What parents can do when schools ban books

After many years living in the South, I knew that the only thing that I cared about when I moved back to Philadelphia was the schools. As a newly single mom with four young kids, I knew public education was going to be our family’s best option. One district kept coming up in my polls of family and friends, some of them educators.

An online search afforded me various high ratings and rankings of “top This” and “best that,” and along with the recommendations from trusted people in my life, and a location close to my children’s family on both sides, I found a home and we all settled in.

Fast forward nearly nine years, and I realize why I want to leave this school district. The latest reason? The school board recently passed a “library materials policy,” which many parents in my community are calling a book ban.

This new policy will allow books that an as-yet-to-be determined committee deems inappropriate to be pulled from shelves and will focus on “age-inappropriate content.” The policy says that for middle-schoolers, for example, the superintendent will “seek to prioritize” books that “do not contain other sexualized content, such as implied descriptions of sexual acts or implied depictions of nudity.”
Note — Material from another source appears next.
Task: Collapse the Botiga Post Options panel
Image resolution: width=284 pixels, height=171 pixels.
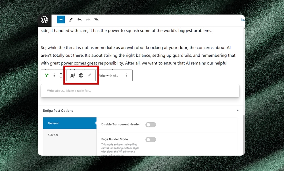Action: coord(238,111)
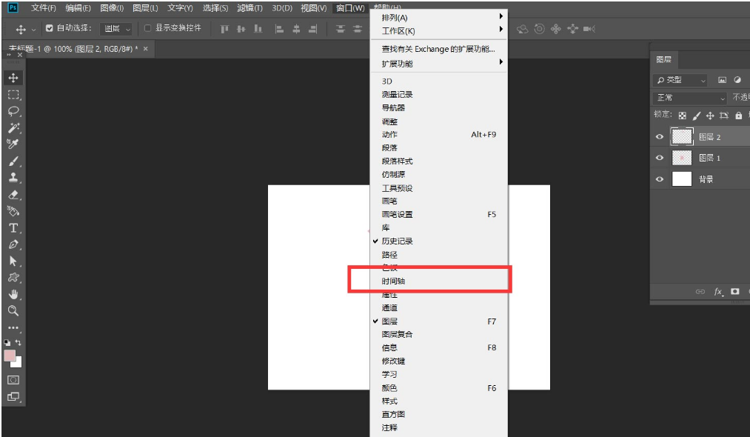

The policy allows any resident to challenge a book in a school district library, at which point, this committee will determine whether the book is “inappropriate” and should be removed.

The superintendent and the director of the school board said in an email sent before the vote that this is not a book ban, but rather is “intended to prioritize materials that support and enrich curriculum and/or students’ personal interests and learning.”
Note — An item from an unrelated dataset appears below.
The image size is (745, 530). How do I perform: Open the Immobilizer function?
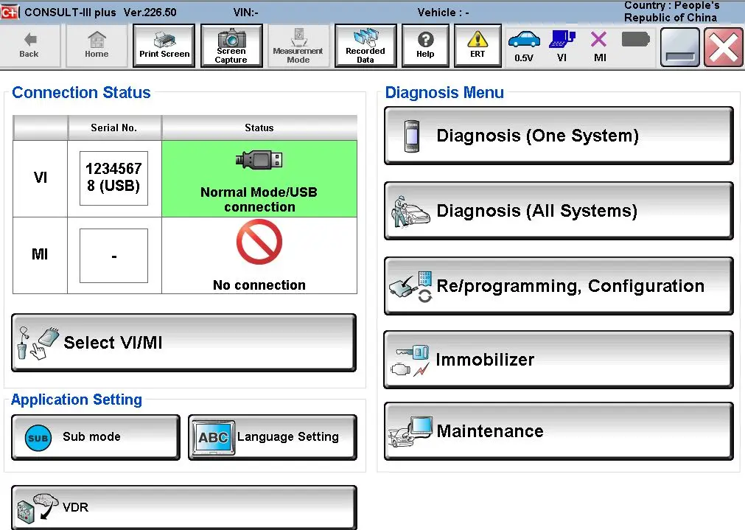[x=558, y=360]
Chris Kehan, a 32-year veteran teacher-librarian in the Central Bucks School District, told me librarians now have to submit their book list for approval from the superintendent or designee to determine whether any of the policy’s specified sexualized content is present before those titles can be added to the school library. “We’re worried we won’t be able to get the books to the teachers in a timely manner so that they can do their jobs,” Kehan said, after sharing the extensive process she uses to choose the books for the children in her elementary school.

According to Jonathan Friedman, director of Free Expression and Education at PEN America, the Central Bucks School District “library materials policy” isn’t technically a book ban. But based on what he’s seeing in school districts across the country, “these policies are designed to try to speed up and ease the facilitation of the removal of books,” he said.
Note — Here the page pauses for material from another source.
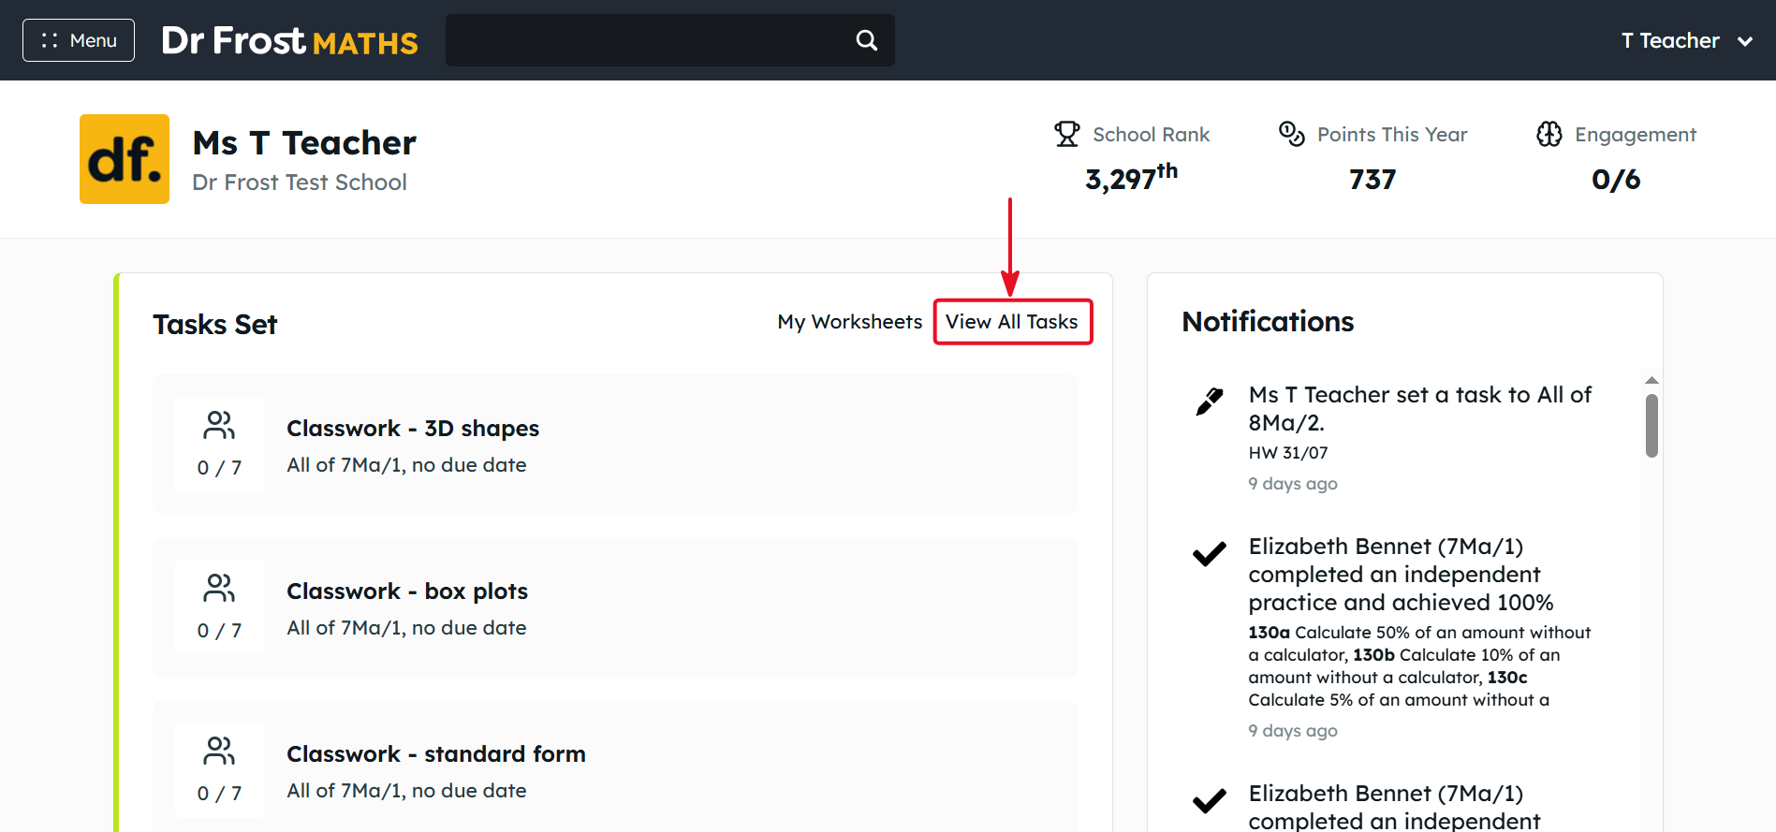Image resolution: width=1776 pixels, height=832 pixels.
Task: Click the search magnifier icon
Action: click(867, 40)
Asked to comment for this story, Abram Lucabaugh, superintendent of the Central Bucks School District, said in a statement from the school district that they “strongly believe in the integrity of prioritizing age-appropriate and non-gratuitous content for our students, aligned with curriculum and pedagogy, that reflects the diverse experiences and interests of our students, no matter where they are on their own scholarly, cultural, and personal journeys.”

What, if anything, is age-appropriate?

“We really need to consider the kind of tools we are handing over to school officials,” Friedman said. “Librarians have professional ethics, extensive training, professional association membership, and a code of conduct that guides how they develop collections. What we’re seeing undermines the power and discretion of teachers and librarians, and replaces it with the decision-making of a limited number of people based on their narrow ideological precepts.”

A biracial Asian American mother of multiracial children, two of which are LGBTQ, I will do everything I can to ensure they see themselves in books at school. My children should read a variety books in order to not only see themselves in literature but also to learn from others and see the world as it is. I want books that challenge them. I don’t want their books to be challenged.

Parents can take steps to help their child navigate this new situation that is sweeping the country. I talked to experts about what parents should do if their school seems to be going in that direction.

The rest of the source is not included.